■ TASK ITEM
In the copy, include every entry exactly but none of its images.
++++ GIVEN RECORDS ++++
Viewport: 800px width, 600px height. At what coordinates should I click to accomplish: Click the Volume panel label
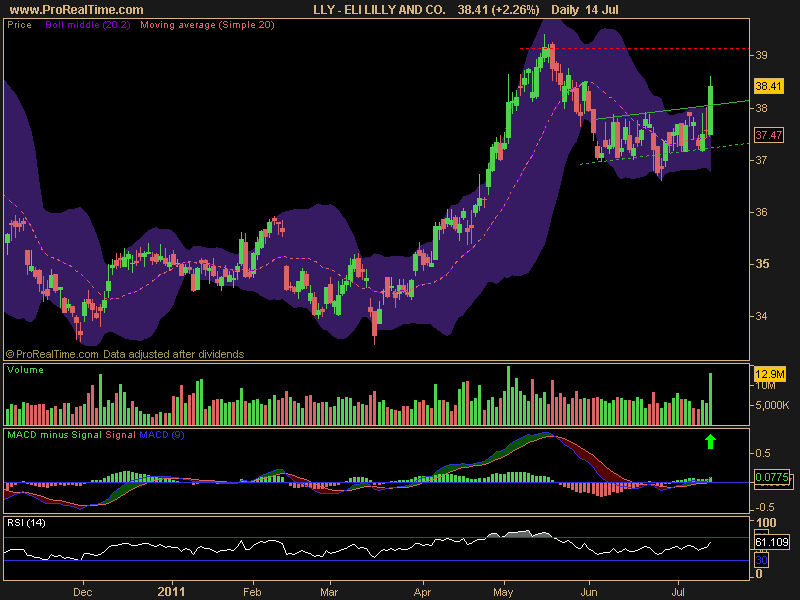point(24,370)
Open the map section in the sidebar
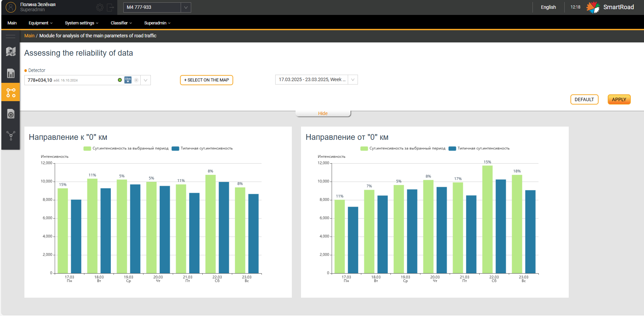 [x=11, y=52]
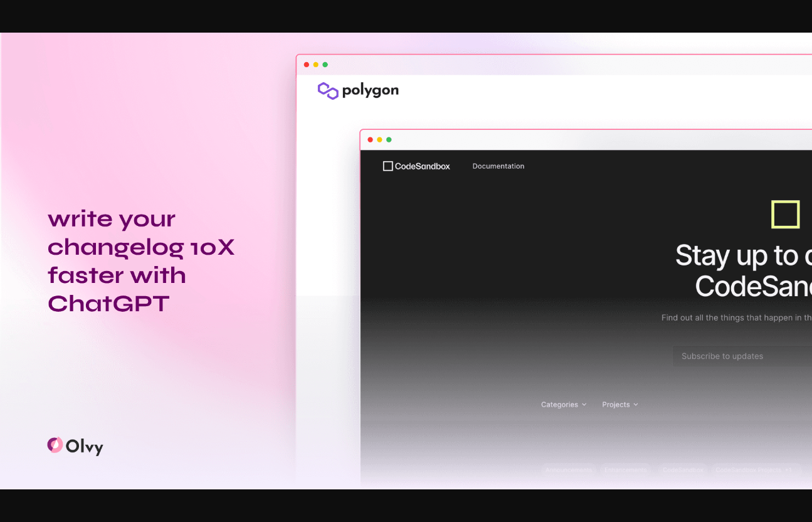
Task: Click the polygon wordmark text
Action: [x=370, y=90]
++++
■ RESPONSE
Viewport: 800px width, 600px height. At what coordinates should I click to accomplish: Click the Volume panel label
point(24,370)
Open the map section in the sidebar
 [x=11, y=52]
Task: Click the polygon wordmark text
Action: [x=370, y=90]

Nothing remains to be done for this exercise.